The Ark of the Covenant – more correctly called the “Chest of the Covenant Laws” – was a box or chest of a wood like oak (nothing very grand) covered in hammered gold. Gold symbolises royalty. Solid gold would have been impossibly heavy to move around the desert! In the ark were the tablets of the Law, the terms of the covenant. On top of it was the Atonement Cover, a single piece solid gold slab with heavenly creatures shaped into it; onto this the blood of the annual atonement sacrifices was sprinkled. The word ‘Atonement’ means to turn away the just penalty for an offence by paying the due price for that offence. Its effect is to reconcile men and women to God, where previously their sins had been a barrier to that relationship. A play on the English word gives us ‘AT-ONE-ment’ – which is of course the desired effect. Christ, by his death and resurrection, paid the full price for our sins; he is therefore the ‘sacrifice of atonement’ turning away God’s wrath towards us, and once for all time, taking that upon himself.
Skilled workers made the furnishings and coverings of the Tabernacle. The Most Holy Place – where symbolically God the King would live – was ten cubits long, wide, and high; a perfect cube! (The same shape as the New Jerusalem in Revelation 21). The Holy Place, where a King would receive guests, was double the length but the same width and height. A great curtain separated one room from the other, protecting the priests from the full presence of the Lord and being accessible only once a year by the high priest. When Christ died at Calvary, the curtain of the Jerusalem temple was torn (by God) from the top all the way to the bottom, symbolising God removing of all barriers for those who have trusted in Christ.
A huge courtyard of bronze posts and joining curtains surrounded the Tabernacle. Within the courtyard was a bronze altar of sacrifice – bronze symbolises judgment – whereas the posts and fittings around the Tabernacle itself were silver, symbolising redemption. The giant altar between courtyard and Tabernacle was the only gateway between the two structures.
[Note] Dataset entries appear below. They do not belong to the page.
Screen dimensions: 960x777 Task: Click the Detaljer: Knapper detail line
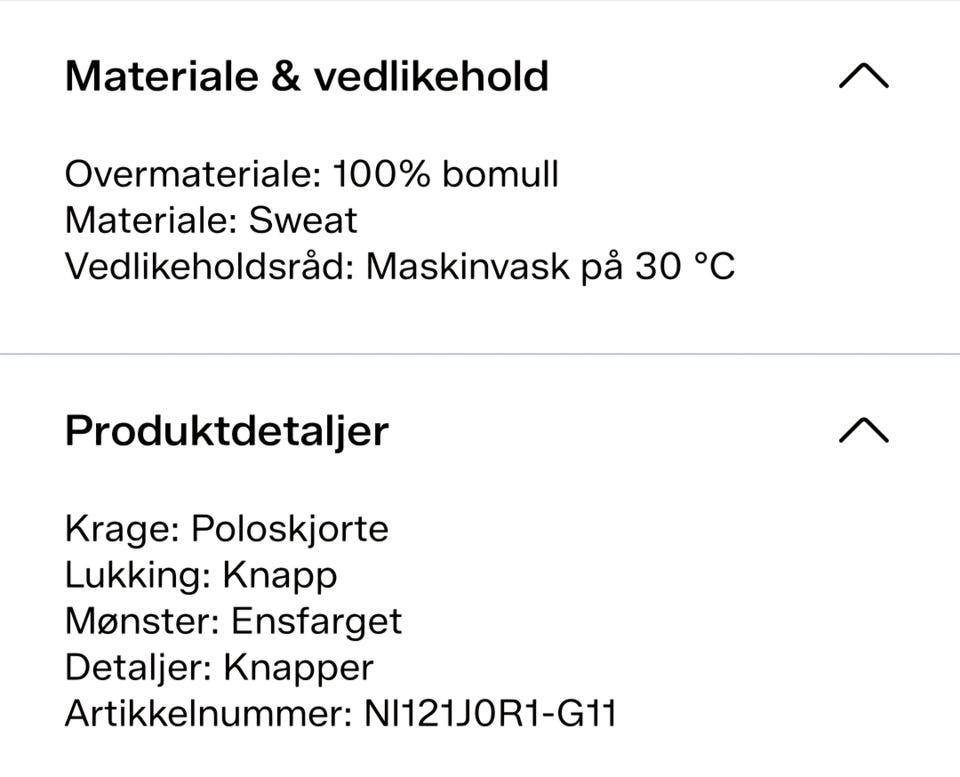219,667
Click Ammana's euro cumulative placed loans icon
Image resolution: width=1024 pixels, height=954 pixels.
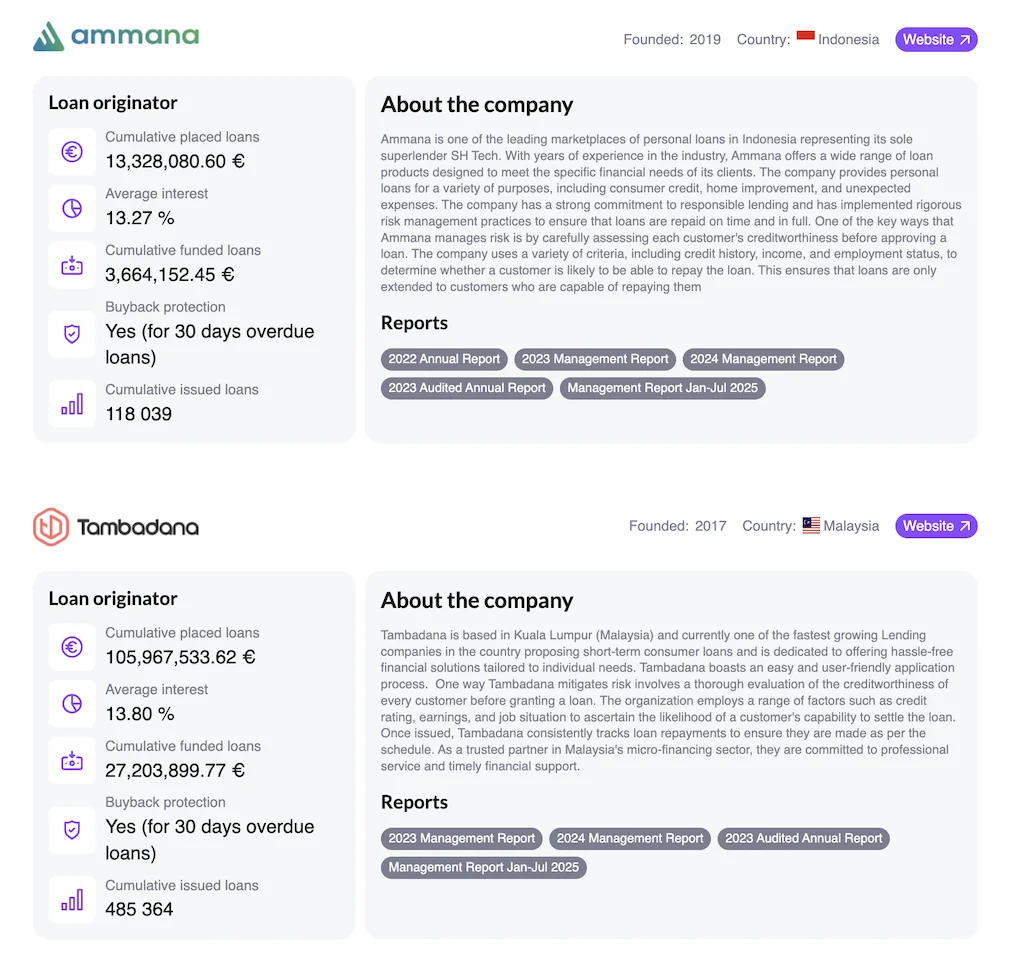tap(72, 152)

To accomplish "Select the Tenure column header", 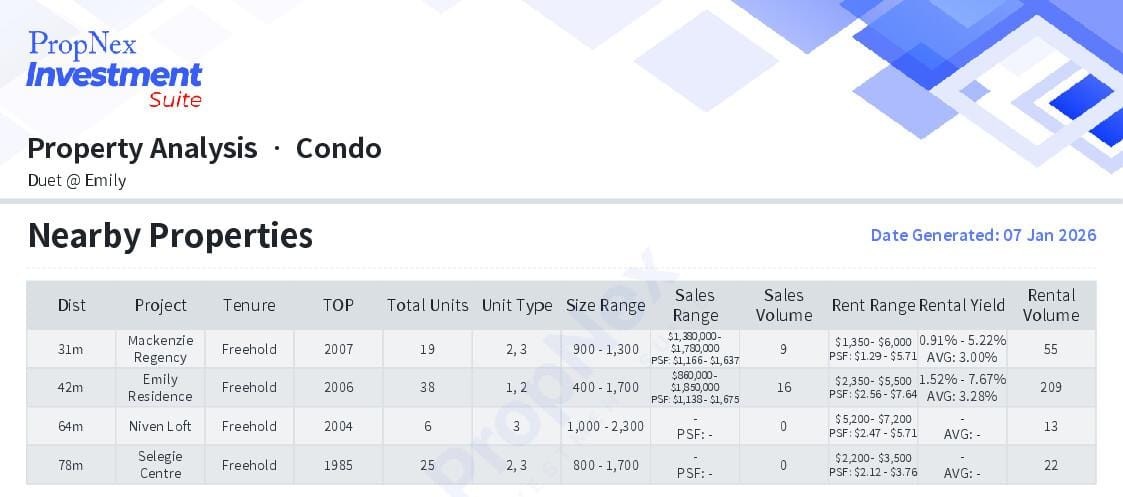I will click(249, 305).
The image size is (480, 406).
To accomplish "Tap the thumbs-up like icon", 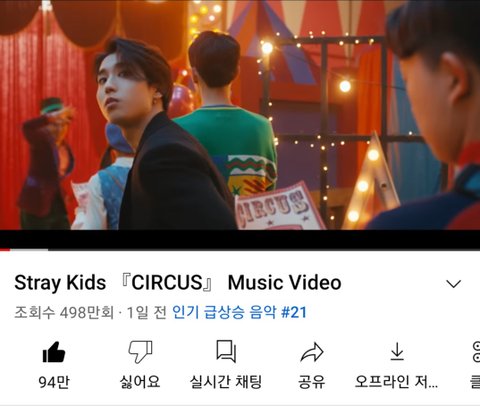I will (x=54, y=352).
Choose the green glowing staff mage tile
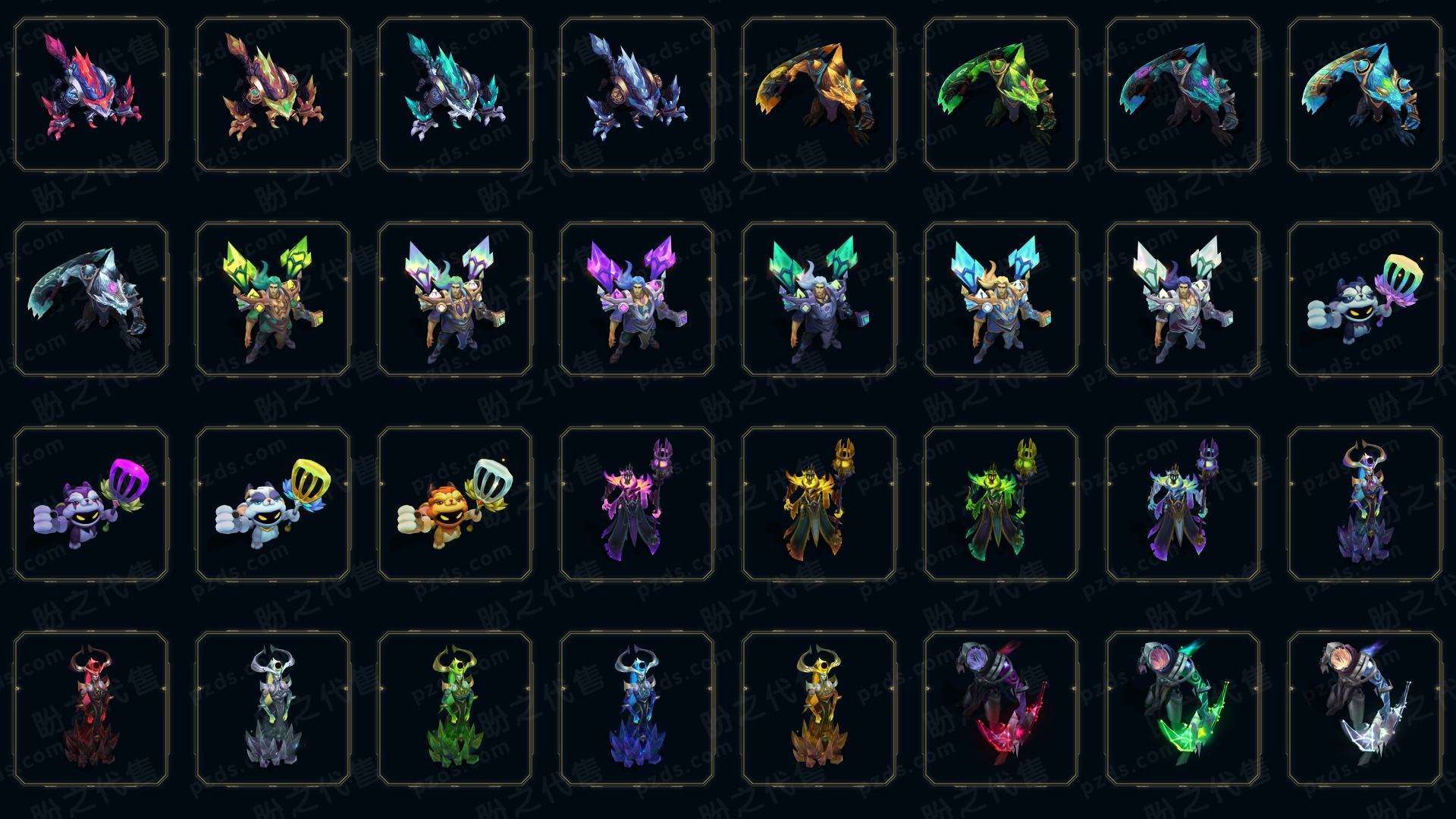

What does all this tell us? God is very precise, very particular about how he is to be approached and worshipped – too often we seem to saunter into the presence of God (or so we think!) as though we were dropping into our local pub, inattentive and casual. God’s terms of acceptance are actually impossibly tough, and we can only satisfy them because someone else has already satisfied them on our behalf: “But when this priest had offered for all time one sacrifice for sins, he sat down at the right hand of God, and since that time he waits for his enemies to be made his footstool. For by one sacrifice, he has made perfect forever those who are being made holy” – Hebrews 10:12-14 (NIV).